Brano citato:
Ma i nativi, gli Ostiachi e i Nenci della Foresta, non accettavano questa nuova cultura: le loro antiche divinità vietavano ogni forma di contatto con i russi. Per tentare di risolvere la situazione, i piani alti decisero di inviare cinque artisti – un compositore, uno scultore, un regista di teatro, un architetto e un famoso regista cinematografico, guidati dalla leggendaria “Polina la rivoluzionaria” – per conciliare due culture così profondamente agli antipodi. Ma gli esiti non furono quelli sperati.

L'esercizio: Trascrivi dal brano sugli Ostiachi e i Nenci qui sopra tutto ciò che va da "Ma i nativi, gli" giù fino a "furono quelli sperati.".

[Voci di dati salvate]
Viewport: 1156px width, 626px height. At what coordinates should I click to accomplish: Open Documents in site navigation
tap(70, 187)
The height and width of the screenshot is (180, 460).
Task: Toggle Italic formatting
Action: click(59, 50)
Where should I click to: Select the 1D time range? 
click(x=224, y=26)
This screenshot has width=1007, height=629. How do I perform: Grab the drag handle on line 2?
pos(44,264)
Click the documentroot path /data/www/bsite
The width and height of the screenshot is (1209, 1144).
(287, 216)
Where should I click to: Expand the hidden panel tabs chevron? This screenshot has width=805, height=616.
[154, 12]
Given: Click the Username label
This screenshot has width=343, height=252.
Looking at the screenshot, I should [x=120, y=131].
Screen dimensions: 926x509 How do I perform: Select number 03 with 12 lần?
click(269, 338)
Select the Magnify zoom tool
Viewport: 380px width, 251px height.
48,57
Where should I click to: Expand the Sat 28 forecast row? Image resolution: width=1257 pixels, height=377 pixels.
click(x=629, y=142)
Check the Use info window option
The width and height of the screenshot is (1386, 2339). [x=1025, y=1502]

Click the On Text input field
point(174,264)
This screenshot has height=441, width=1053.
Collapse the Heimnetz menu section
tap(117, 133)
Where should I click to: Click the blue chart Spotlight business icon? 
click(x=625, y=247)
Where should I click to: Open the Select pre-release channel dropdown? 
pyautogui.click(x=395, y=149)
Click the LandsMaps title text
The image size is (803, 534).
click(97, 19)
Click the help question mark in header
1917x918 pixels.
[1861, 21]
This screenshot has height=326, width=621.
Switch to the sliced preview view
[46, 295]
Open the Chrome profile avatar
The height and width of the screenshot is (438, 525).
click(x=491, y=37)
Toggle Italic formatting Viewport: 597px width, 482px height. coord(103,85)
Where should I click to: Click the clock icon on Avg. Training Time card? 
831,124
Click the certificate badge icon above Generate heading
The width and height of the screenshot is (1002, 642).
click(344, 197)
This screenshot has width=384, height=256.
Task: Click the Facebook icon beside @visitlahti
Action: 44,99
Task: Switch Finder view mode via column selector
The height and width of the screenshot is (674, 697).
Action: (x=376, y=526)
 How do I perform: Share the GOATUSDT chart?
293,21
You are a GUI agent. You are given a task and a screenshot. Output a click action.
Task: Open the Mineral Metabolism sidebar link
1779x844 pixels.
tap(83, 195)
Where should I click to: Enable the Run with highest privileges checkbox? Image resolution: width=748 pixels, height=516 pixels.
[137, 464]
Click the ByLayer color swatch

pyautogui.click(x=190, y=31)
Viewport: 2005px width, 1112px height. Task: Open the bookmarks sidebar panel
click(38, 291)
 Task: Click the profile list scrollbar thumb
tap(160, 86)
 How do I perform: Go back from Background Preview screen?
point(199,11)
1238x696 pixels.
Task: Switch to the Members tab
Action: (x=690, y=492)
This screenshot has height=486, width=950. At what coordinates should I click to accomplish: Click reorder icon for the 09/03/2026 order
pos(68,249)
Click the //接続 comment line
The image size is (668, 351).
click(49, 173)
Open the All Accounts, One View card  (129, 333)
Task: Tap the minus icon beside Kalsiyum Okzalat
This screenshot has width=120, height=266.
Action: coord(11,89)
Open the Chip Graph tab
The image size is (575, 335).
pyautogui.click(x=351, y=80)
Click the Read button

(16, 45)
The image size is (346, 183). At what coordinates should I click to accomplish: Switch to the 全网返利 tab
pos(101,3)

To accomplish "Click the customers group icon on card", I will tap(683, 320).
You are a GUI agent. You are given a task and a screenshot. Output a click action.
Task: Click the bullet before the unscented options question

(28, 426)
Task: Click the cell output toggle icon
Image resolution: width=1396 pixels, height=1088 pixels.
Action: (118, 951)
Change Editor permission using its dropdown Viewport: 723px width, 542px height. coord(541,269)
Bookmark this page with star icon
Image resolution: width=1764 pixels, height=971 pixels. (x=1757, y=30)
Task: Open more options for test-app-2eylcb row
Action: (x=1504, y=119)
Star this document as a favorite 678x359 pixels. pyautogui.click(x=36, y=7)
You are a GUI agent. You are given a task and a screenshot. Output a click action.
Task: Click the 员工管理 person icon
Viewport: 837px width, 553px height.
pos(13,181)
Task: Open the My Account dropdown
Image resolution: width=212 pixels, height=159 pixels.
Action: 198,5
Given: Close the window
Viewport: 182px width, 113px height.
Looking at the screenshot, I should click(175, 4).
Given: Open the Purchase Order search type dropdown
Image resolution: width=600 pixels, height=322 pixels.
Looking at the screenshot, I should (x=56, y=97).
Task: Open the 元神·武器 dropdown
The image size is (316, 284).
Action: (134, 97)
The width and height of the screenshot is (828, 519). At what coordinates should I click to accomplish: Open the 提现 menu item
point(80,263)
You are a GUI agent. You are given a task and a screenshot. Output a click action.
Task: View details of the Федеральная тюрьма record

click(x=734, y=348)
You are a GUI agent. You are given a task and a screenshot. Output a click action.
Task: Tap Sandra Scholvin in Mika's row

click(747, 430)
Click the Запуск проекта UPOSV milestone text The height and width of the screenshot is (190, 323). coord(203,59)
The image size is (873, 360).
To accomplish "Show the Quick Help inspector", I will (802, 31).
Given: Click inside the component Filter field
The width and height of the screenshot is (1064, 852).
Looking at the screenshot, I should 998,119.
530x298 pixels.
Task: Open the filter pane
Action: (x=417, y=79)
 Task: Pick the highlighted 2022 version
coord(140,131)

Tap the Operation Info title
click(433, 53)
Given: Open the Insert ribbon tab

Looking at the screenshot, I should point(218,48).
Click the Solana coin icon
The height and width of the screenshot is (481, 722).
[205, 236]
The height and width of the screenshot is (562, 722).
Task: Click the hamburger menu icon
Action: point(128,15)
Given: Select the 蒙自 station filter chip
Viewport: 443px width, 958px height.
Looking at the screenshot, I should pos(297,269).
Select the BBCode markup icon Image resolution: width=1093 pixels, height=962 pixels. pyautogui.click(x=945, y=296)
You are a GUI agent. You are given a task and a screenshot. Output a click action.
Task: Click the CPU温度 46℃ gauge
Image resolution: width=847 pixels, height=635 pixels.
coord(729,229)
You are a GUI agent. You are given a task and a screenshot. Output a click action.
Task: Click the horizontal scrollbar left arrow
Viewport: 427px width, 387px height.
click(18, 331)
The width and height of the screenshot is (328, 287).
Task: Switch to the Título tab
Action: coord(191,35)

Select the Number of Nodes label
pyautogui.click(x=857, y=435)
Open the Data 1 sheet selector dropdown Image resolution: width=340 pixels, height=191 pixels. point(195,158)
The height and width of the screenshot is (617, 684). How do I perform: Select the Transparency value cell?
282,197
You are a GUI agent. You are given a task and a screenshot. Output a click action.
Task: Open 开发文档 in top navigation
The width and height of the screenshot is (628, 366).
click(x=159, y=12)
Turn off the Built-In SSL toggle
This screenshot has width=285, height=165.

Risposta corretta:
Ma i nativi, gli Ostiachi e i Nenci della Foresta, non accettavano questa nuova cultura: le loro antiche divinità vietavano ogni forma di contatto con i russi. Per tentare di risolvere la situazione, i piani alti decisero di inviare cinque artisti – un compositore, uno scultore, un regista di teatro, un architetto e un famoso regista cinematografico, guidati dalla leggendaria “Polina la rivoluzionaria” – per conciliare due culture così profondamente agli antipodi. Ma gli esiti non furono quelli sperati.